China's Seven Percent Solution II

By Gordon G. Chang

China has reported stellar economic growth for 2002. Can the country continue its success in developing its economy?

Growth last year was largely the result of three factors: record investment flows inward, surging exports outward and massive fiscal stimulus. Because trends involving the first two look shaky, we should not be surprised that Chinese Premier Zhu Rongji continues with his program of fiscal stimulus, the only factor completely under Beijing's control.

China started its program of accelerated government spending in 1998 and has promised an end to it many times. Yet fiscal stimulus has not been able to jump start the economy, so the program continues today. Beijing's statistics for the first eleven months of last year show that fixed asset investment, one of the best measures of government stimulus, increased by 23.4 percent, but analysts estimate that the true number may be higher by five percentage points.

Whatever figures are correct, it is clear that the central government is essentially destroying money, with fiscal stimulus increasing three times faster than gross domestic product. And Premier Zhu cannot afford to keep up his stimulus program much longer: Even official figures say that the annual deficit to GDP ratio is 3 percent, just on the international alarm level. Others put the number at a more serious 3.5 percent, and it is probably higher than that, perhaps 10 percent or more.

As much as 10 percent? We just don't know because of the unreliability of statistics on Beijing's finances. Yet even official numbers show the deterioration of the central government's financial condition. According to statisticians in the Chinese capital, the annual deficit to GDP ratio was 0.78 percent in 1997 and its annual growth since then has been 27 percent.

How is it possible for the deficit to grow 27 percent annually? By incurring annual record budget deficits, just like the one that was announced last March at the National People's Congress in Beijing. In this period of political transition in the Chinese capital, the leaders of the regime prefer the easy solutions. They spend money, hoping to get by from one day to the next without fixing the real problems. Today, the central government accounts for more than half of investment in China, a figure that is alarming by any standard.

Chinese leaders, trying to grow their way out of problems, switched their emphasis from reform to development a few years back. The result of their spendathon, excessive building and production, is not the path to enduring prosperity. Chronic deflation, a sign of poor government investment decisions and weak consumer confidence, indicates that they made the wrong choice. Sure, the economy is bigger today, but without a strong foundation it's even more unstable than it was before.

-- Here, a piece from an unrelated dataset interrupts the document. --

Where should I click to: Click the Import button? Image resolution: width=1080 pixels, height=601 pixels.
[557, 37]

As the traditional stimulus program loses effectiveness, Beijing scrambles to find positive, as opposed to negative, multipliers. The latest tactic is stimulating housing, which is thought to have a favorable ratio of growth to expenditure in excess of 10-to-1. Unfortunately, central planners are simply creating an asset bubble in the coastal cities and burdening China's already insolvent banks with even more loans that will turn bad.

More bad loans? "China's GDP rose by US$80 billion last year," writes analyst Andy Xie of Morgan Stanley in Hong Kong. "But its credit probably expanded by seven times as much." That spells trouble as the famous Mr. Xie knows. "The risk is quite high that the sharp increase in credit over the past five years had lead to [a] huge amount of new bad loans."

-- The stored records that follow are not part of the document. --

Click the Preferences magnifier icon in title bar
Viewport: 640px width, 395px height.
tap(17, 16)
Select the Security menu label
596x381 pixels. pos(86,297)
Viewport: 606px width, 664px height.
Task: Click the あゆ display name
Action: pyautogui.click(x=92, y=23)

If anything can halt the Chinese economy dead in its tracks, it is a complete breakdown of the banking system caused by some US$720 billion in nonperforming obligations. The last thing Beijing should be doing is making its banks even sicker, but that is precisely what it's accomplishing. Each week we hear about how China's largest banks are reducing the percentages of their nonperforming loans, but these unverifiable pronouncements don't square comfortably with all we know about the increases in fiscal stimulus and consumer lending. Rumors in Beijing say that many of the new housing loans, for instance, are bad or with time will become so.

Premier Zhu has proven that he can keep gross domestic product on a constant upward track, but his fixation on achieving arbitrary growth targets prevents his government from accomplishing something more important: developing an economy that can grow on its own.

Moreover, as he's raced to post good growth numbers, he's delayed fixing the problems in Chinese society. In short order his successors, if they want to have a future, will have to repair the finances of the central, provincial and local governments; recapitalize bankrupt banks; fund an insolvent social security system; clean up a severely degraded environment; stop pervasive corruption and lawlessness; reverse hopeless agricultural policies; reform state enterprises and deal with the resulting unemployment; and provide education, health care, and other essential social services to hundreds of millions of citizens who now do without. And there's one more thing: China's leaders must accomplish all these tasks in a declining world economy and during a major political transition.

Is it possible for the Chinese leadership to maintain 7-percent growth indefinitely as Jonathan Anderson and Goldman Sachs suggest? Perhaps, but from the perspective of today, the odds just don't look good. More important, growing 7 percent forever is no solution for China--growth must be real and it must be accompanied by reform.

Gordon G. Chang is the author of The Coming Collapse of China, published by Random House.